I reached out to Dr. Morris and to another expert on gerontology — Ann Norwich, director of the adult gerontology nurse practitioner program at York College of Pennsylvania — because my mother-in-law is finding it harder to remember details about her own, quite remarkable life. At 93, she has retained her memories longer than many people do. But as recall has become more difficult, I’ve been hunting for ways to help her hold onto the stories and details she once knew about herself.
I decided to design some customized memory aids for her this holiday season, but I wanted to make sure they were effective.
Morris and Norwich offered advice on how to jog an elderly person’s memories and help them retain the knowledge they still have. Here are two craft projects built from this research, both perfect gifts that are easy and inexpensive to make:
CUSTOMIZED CROSSWORD PUZZLES
Crossword puzzles aren’t quite the cure-all for aging brains that they’re sometimes touted as, Morris says. But keeping the mind active can help slow some aspects of cognitive decline. And practicing recall of important information regularly can help you retain it.
So if an elderly person once liked crosswords, as my mother-in-law did, it could be useful and fun to create custom puzzles using information they want to remember. Focus on valuable information, such as the names of grandchildren and some details about them, Norwich says. Elderly family members may be embarrassed to be struggling over remembering such information, so these puzzles can be a gentle way to jog those memories.
“You want to play to things that are personally relevant to them,” Norwich says, and “make sure that these are positive experiences.”
Take time to choose the right topics. My mother-in-law was an avid traveler, so I’ve designed puzzles about the foreign cities she most enjoyed living in and visiting. I’ve noticed that when I remind her of these experiences, she seems pleased and energized by the memories.
Once you have your topic (or topics) chosen, creating your puzzles is easy. There are many free puzzle-making sites online. Many are designed for teachers, but they’re open to the public. One that’s easy to use is crosswordlabs.com . You’re given a blank space to enter your list of words and their clues.
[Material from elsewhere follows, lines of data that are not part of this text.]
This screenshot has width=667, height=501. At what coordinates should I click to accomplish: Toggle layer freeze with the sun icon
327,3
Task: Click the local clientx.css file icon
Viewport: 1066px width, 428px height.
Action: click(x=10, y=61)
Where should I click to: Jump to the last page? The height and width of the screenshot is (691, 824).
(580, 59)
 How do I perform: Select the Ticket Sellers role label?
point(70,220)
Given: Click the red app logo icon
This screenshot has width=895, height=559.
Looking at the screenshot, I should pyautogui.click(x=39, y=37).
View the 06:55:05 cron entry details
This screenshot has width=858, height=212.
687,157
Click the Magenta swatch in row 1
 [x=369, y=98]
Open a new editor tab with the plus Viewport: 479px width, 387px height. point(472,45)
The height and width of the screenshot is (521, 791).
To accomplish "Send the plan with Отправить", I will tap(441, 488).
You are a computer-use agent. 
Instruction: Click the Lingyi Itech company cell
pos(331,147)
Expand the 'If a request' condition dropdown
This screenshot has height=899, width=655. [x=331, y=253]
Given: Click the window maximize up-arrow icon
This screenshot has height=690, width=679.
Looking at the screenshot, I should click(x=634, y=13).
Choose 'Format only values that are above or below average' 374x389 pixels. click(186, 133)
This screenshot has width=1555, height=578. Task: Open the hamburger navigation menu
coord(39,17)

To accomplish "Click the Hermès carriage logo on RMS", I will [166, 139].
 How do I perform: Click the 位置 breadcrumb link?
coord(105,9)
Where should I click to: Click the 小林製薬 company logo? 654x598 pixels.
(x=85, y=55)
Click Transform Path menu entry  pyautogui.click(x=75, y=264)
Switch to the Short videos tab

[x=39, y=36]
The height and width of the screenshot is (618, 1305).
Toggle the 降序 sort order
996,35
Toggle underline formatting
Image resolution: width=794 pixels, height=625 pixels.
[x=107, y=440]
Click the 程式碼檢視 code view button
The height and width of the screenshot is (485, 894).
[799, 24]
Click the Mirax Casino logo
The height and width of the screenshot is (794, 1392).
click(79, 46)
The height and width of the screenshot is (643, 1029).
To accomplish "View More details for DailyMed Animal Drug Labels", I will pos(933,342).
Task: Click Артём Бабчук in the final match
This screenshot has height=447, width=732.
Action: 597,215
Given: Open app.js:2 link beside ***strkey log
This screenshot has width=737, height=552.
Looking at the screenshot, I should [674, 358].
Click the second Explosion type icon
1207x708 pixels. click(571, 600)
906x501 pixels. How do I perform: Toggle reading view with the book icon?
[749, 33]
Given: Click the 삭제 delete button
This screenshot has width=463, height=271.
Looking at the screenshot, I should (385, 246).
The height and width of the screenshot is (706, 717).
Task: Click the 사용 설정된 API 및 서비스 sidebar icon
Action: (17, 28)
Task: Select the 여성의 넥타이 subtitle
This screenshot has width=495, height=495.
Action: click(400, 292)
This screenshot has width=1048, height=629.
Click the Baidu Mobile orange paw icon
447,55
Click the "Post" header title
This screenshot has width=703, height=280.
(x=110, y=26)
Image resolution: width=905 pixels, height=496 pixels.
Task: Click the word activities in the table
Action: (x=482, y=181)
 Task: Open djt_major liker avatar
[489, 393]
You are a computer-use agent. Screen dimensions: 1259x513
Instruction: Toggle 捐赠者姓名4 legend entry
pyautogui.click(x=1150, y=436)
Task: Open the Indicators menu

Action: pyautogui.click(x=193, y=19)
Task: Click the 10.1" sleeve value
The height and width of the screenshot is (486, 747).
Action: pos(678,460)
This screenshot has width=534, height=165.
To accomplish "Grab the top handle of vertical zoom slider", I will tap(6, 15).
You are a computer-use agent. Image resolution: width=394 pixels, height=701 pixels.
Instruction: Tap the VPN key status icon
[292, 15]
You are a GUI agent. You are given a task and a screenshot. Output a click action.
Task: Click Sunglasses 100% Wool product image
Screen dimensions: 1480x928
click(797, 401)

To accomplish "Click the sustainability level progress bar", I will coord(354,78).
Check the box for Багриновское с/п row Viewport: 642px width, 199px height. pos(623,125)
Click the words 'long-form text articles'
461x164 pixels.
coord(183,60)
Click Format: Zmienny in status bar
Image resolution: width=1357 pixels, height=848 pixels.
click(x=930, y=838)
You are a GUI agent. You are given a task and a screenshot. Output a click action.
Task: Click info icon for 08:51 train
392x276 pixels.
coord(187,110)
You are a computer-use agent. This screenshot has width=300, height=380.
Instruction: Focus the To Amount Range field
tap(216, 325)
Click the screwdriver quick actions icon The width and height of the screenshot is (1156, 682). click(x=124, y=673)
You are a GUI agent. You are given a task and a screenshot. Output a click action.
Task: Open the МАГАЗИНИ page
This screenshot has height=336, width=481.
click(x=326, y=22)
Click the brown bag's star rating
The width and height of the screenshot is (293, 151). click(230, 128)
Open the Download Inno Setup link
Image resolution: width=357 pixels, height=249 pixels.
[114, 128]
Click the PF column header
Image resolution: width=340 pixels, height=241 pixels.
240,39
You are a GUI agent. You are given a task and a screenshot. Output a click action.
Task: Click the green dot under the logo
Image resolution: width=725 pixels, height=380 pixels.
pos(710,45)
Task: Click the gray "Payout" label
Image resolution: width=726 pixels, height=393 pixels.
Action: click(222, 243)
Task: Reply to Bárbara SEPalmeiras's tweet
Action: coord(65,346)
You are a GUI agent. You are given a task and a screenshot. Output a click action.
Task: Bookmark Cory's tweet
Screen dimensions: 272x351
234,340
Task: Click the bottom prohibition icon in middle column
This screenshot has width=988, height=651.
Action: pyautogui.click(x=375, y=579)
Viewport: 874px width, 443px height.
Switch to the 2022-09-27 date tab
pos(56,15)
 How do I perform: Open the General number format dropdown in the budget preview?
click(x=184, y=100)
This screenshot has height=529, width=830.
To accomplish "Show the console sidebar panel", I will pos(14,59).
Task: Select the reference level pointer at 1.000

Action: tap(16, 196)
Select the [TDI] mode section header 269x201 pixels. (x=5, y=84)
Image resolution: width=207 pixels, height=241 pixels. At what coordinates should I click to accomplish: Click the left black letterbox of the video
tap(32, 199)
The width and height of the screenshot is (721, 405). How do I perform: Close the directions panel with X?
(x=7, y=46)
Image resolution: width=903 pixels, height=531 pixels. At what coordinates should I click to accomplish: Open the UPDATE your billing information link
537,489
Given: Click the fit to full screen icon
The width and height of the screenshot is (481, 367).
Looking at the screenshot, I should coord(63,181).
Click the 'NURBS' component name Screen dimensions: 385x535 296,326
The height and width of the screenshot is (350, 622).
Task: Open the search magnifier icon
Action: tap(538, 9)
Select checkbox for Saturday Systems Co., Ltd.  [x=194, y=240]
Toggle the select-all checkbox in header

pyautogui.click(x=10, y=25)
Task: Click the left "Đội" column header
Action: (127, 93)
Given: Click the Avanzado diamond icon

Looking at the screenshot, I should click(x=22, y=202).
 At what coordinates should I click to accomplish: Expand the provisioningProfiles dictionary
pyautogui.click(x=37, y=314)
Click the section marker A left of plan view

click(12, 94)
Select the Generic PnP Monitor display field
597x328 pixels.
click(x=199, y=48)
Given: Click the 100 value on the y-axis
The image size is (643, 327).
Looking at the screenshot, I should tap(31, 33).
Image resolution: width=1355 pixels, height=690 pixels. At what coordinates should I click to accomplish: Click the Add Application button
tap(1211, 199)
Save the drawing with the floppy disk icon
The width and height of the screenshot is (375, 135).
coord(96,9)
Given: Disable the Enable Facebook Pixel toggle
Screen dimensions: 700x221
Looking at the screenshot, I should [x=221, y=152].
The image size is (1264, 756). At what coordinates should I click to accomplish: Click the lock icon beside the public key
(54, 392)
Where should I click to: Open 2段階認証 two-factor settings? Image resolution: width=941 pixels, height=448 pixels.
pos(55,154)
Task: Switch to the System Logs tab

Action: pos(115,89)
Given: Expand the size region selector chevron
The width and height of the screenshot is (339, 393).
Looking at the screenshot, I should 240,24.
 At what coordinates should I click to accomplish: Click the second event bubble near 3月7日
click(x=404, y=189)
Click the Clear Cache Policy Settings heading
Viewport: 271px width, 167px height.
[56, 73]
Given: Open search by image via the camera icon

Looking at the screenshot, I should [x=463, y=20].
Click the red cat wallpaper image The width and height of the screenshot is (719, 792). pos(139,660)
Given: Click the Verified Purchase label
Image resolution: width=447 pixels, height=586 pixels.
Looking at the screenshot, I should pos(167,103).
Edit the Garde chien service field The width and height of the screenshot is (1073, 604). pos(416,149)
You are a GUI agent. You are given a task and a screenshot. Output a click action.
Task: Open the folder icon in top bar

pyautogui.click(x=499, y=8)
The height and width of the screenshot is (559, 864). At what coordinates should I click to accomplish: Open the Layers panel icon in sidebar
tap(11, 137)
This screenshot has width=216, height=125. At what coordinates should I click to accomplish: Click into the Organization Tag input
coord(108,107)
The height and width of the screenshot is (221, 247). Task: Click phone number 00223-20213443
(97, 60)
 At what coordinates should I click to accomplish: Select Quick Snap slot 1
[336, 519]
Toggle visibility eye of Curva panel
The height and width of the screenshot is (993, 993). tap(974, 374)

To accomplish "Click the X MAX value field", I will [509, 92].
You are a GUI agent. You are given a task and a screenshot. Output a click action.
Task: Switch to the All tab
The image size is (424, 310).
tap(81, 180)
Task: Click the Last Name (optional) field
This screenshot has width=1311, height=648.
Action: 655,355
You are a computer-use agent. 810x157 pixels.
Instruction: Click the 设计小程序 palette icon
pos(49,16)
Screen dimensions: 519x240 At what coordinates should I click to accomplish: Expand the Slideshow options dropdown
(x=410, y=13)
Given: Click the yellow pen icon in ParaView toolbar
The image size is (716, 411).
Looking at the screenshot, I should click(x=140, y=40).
The site then builds a printable crossword puzzle with that information.
To print your puzzles, choose some heavy paper from a craft store in appealing colors and textures, and use a home printer. Or, to make the gift more substantial, give the collection of puzzles a title, and design a cover page with the title and recipient’s name. Have the title page and puzzle pages printed on heavy paper and bound with a spiral binding at a copy shop.
PERSONALIZED PLAYLISTS AND SONGS
Music can be especially valuable in triggering memories in older people, Norwich says, so she suggests making personalized playlists for elderly relatives.
How does this work? As we age, “semantic memory,” which includes historical facts and other non-personal information, such as the lyrics to an old song, tends to be better preserved than personal memories. But that semantic memory is useful in triggering the “episodic memory” that includes our personal stories.
So old music can trigger different personal, episodic memories in each person who listens to it.
To select songs with the most impact, consider the research into something called the “reminiscence bump.” Studies show that most people have particularly strong recall about events that happened in early adulthood, specifically throughout their 20s, says Morris. So pick a selection of songs that were popular when your loved one was between 20 and 30.
These songs are most likely to spark the clearest personal memories. And for many people, these are especially energizing memories, because they were formed at a time when the person was young and active.
You can save the playlist to an iPod, which you set up in a dock with a timer or alarm function. That way, the playlist can begin at a specific time each day, and the person won’t have to remember to turn it on. You can choose a “shuffle” function so the songs play in a different order each day.
Another option: Burn the playlist to a CD, then place it in a CD player with an alarm clock function that will play the music at a particular time of day.
Once it’s ready, spend some time listening to the playlist together, and ask your relative what they remember about listening to these songs in the past and about the years when the songs were popular. You, and they, may be surprised what good memories surface.